I fancied that rosy future. I sent them a short email that read
‘Hi, I don’t have a Fine Arts Degree, but I am a graduate, and I do have my own teeth and hair. I also have some URLs you might want to look at. Give me a bell and we can have a chat.’
… and ended the email with a short list of Flash 4 URLs. Don’t ask me where the teeth and hair bit came from, but it got me the interview.
As part of that interview, they let slip that it wasn’t actually a web design position at all. They were not really sure what the job was when questioned, but anyway, they asked me to think about it.
Richard Collins, the strategy manager at the time, had a well worn old bikers jacket on when he appeared at my interview. and he went on to become really animated when he talked about the web and the creative possibilities (rather than the just the technical or commercial or technical potential that was the more obvious angle back then). I thought about both these facts. The laid-back appearance and the genuine enthusiasm were just right for the manager of a new start-up. So that was enough thinking for me. I took the job.
That’s not so much an introduction of how I got to meet the Friends, more of a summary of the way they worked. The whole company had attitude, but they were also committed professionals with real aptitude. That same mix of attitude and aptitude went into New Masters of Flash. Informed chaos, blended with professionalism.
Anyway, I started by doing some consulting and Flash web design for the Friends, but ended up writing on a Flash book to help out in other areas. It did rather well, so I did more.
At the time (mid 2000) computer books were pretty much a known quantity. They were either written by programmers, or they were based on lecture notes. Design oriented Photoshop books were all over the place of course, but the computer book world didn’t want to have anything to do with it. That is probably an oversimplification that will get me into trouble, but I don’t think it was that far off. Of course, right now computer books that address design are the big growth area. But back then, there were no glossy computer books that were based on fashion magazine layouts, and certainly none that would look good resting on expensive furniture.
Nobody had really done this mixing code and design gig, so there were all sorts of problems....
We wanted to fill the book with innovators from the Flash underground rather than the first dozen or so cool sites we saw, and we didn’t want to use corporate sites. Thus, choosing the contributors took a serious amount of time.
Some of the contributors had not written before.
The book was expensive to make so costing was problematic.
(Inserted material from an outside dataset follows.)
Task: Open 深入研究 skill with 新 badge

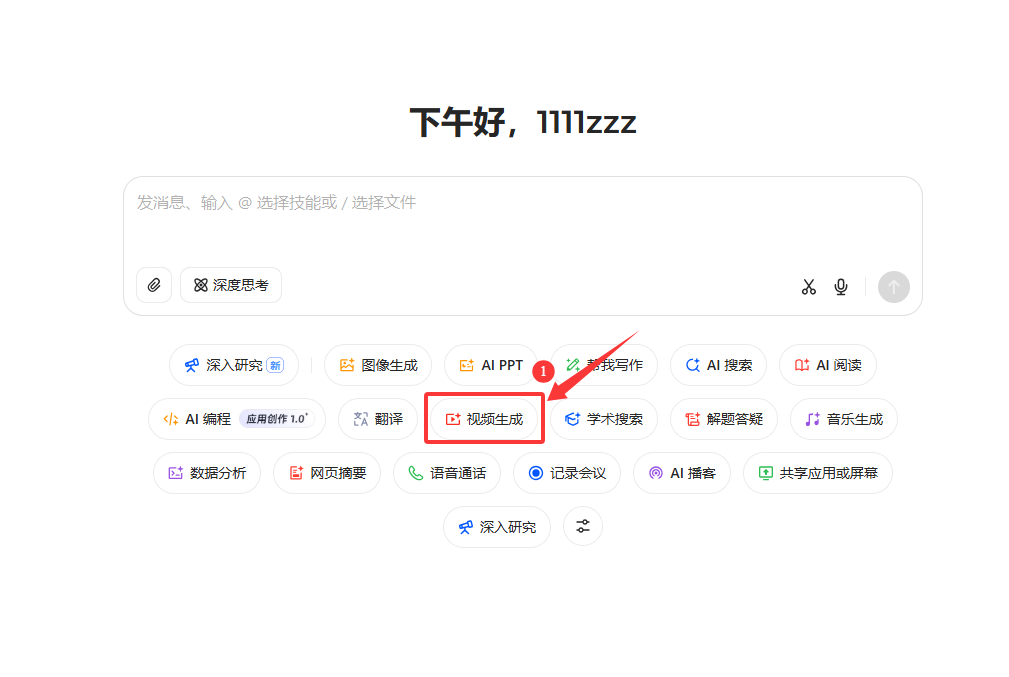Action: 234,365
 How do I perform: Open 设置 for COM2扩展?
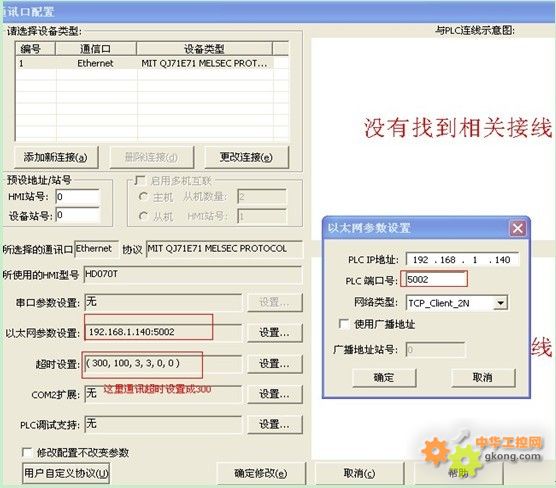[x=274, y=394]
The printing press didn’t understand the fact that this computer book would use heavy paper, so they used a cheaper binding appropriate for a normal computer book, and less than the one the Friends specified. The pages very occasionally fell out. We pulped the entire first print run. It didn't meet our expectations of quality. The book stores were not sure what we were trying to do and just looked at us and said "?".
The book got published.
The Flash conventions were using the New Masters of Flash author list as their most wanted speaker list. Other publishers were using the same list of authors as a poaching checklist. New Masters of Flash peaked well within the top 10 on the Amazon USA all-book chart. We kept running out of stock. We had used mad layouts that totally covered the pages in color. A reviewer complained about the smell of all that ink. We laughed.
New Masters of Flash took the Computer Book of the Year Award. A competitor was worried enough to have an intern writing bad reviews about us first thing every Monday morning.
Things were looking rosy.
Fast forward.
A few months ago, Gary Cornell gave me a call. He owns Apress, and now also Friends OF Ed (you will notice that both names are on the cover of this book). He wanted to know what my suggestions would be for future Friends books. I said Friends Of Ed is a design imprint. Even when he’s writing about programming, Ed should be design oriented. I said we need to do a third New Masters of Flash book as a priority.
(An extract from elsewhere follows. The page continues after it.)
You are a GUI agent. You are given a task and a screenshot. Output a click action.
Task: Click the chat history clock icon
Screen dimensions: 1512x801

Gary told me it was a difficult book, and people might not know the why of it in the new post dotboom publishing industry. He said it was risky. I said publish it anyway. The ‘Ed’ in Friends Of Ed is supposed to mean whatever you want it to mean, but it mostly means ‘Every designer’. Ed needs to know the basics and standard advanced stuff, sure, but he also needs to know what other designers are doing out on the edge, away from the normal path.
You know the rest. Gary published the book. You’re holding it.
I know what will happen. We’ll see some people just not getting the why of it. They’ll bang on about this not being a proper computer book, or not a design book, or how <insert name> is missing from it, especially because they work for so and so studio, and they´ve got a great big blog.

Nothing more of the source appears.